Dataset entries
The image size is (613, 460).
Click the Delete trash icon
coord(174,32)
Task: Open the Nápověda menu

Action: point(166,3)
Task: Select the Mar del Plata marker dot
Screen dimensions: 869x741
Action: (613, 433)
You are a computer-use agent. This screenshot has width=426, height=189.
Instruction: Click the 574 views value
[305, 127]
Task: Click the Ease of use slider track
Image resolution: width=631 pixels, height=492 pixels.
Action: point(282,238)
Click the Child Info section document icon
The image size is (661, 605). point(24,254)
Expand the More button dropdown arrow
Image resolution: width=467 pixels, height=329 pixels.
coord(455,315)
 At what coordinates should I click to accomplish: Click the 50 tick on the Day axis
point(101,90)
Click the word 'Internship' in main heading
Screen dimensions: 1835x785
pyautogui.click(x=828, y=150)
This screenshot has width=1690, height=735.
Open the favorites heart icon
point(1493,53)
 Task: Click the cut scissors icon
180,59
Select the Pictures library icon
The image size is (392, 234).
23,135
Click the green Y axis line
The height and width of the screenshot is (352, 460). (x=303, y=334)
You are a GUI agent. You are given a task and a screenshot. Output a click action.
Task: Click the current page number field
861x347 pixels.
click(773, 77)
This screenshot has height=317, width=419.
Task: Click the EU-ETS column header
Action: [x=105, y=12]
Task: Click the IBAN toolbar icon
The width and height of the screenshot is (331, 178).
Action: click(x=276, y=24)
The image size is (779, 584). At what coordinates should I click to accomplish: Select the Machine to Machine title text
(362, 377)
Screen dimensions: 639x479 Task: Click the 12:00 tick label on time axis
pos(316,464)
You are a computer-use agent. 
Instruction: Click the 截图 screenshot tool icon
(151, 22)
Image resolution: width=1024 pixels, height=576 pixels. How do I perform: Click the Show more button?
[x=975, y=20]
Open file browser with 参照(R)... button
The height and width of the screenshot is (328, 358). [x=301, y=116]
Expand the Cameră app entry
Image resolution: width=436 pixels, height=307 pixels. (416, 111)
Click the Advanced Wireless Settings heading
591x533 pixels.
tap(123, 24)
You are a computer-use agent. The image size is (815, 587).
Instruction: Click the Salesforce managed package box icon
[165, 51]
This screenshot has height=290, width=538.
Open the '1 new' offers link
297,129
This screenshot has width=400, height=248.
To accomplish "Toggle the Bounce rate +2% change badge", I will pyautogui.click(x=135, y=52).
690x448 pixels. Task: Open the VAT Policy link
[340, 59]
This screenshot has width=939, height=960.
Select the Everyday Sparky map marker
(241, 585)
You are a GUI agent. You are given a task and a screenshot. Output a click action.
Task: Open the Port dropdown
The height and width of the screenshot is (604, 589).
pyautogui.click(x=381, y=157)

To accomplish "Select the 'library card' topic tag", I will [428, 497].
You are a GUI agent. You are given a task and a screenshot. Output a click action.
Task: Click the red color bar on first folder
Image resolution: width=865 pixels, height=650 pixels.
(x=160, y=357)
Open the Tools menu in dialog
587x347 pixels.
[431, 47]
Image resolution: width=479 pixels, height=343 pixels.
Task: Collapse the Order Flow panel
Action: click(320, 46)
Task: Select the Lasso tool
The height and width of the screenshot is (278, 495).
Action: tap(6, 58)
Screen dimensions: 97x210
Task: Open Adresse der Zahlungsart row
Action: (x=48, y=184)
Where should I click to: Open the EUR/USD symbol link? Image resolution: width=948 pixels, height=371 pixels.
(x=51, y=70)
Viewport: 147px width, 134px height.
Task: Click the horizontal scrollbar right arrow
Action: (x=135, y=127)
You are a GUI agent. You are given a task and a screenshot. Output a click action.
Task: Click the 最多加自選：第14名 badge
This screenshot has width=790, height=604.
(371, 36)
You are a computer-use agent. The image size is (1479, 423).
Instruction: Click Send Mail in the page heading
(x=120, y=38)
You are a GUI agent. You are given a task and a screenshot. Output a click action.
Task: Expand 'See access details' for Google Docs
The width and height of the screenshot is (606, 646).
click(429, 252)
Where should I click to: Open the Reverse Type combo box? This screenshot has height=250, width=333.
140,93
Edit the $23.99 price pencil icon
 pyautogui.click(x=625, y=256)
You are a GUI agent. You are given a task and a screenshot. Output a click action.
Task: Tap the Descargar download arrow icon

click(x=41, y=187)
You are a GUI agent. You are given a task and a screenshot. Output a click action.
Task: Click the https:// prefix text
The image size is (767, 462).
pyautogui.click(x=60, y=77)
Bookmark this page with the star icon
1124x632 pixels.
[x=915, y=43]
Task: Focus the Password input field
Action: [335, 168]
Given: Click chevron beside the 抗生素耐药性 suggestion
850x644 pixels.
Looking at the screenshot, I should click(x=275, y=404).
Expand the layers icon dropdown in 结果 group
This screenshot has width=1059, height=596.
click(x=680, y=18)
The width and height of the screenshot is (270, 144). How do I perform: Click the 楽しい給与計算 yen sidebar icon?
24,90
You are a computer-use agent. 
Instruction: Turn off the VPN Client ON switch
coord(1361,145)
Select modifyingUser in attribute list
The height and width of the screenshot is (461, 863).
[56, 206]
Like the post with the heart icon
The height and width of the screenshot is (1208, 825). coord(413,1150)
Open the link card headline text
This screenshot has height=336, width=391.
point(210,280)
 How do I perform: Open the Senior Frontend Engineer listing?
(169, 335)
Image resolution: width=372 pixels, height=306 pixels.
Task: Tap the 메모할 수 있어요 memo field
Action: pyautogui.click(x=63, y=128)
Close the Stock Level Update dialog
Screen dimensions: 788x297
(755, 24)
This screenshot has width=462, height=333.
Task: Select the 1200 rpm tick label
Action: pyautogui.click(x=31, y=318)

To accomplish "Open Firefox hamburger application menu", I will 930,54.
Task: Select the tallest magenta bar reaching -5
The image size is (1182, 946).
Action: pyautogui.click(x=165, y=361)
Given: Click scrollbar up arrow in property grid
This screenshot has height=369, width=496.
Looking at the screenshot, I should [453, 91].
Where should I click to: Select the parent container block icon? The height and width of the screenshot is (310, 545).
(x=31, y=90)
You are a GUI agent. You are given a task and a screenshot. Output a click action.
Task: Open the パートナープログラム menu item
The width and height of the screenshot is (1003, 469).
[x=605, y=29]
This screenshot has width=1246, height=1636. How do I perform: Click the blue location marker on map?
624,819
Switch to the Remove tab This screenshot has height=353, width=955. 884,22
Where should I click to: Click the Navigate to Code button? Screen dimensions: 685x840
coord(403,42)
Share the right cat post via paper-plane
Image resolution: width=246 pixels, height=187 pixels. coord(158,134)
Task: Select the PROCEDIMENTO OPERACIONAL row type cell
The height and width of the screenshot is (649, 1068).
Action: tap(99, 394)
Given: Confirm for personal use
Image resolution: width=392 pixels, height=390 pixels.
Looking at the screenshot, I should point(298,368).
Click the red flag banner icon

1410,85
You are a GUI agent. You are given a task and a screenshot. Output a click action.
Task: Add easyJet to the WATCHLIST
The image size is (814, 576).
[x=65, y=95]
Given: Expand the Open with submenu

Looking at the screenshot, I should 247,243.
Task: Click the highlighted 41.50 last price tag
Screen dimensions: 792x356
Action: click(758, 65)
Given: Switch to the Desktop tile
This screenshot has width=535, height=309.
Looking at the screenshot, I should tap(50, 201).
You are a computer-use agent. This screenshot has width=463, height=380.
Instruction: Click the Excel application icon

### Requirement
Copy out each line of the records above that includes "badge".

### Expected answer
To accomplish "Toggle the Bounce rate +2% change badge", I will pyautogui.click(x=135, y=52).
Task: Click the 最多加自選：第14名 badge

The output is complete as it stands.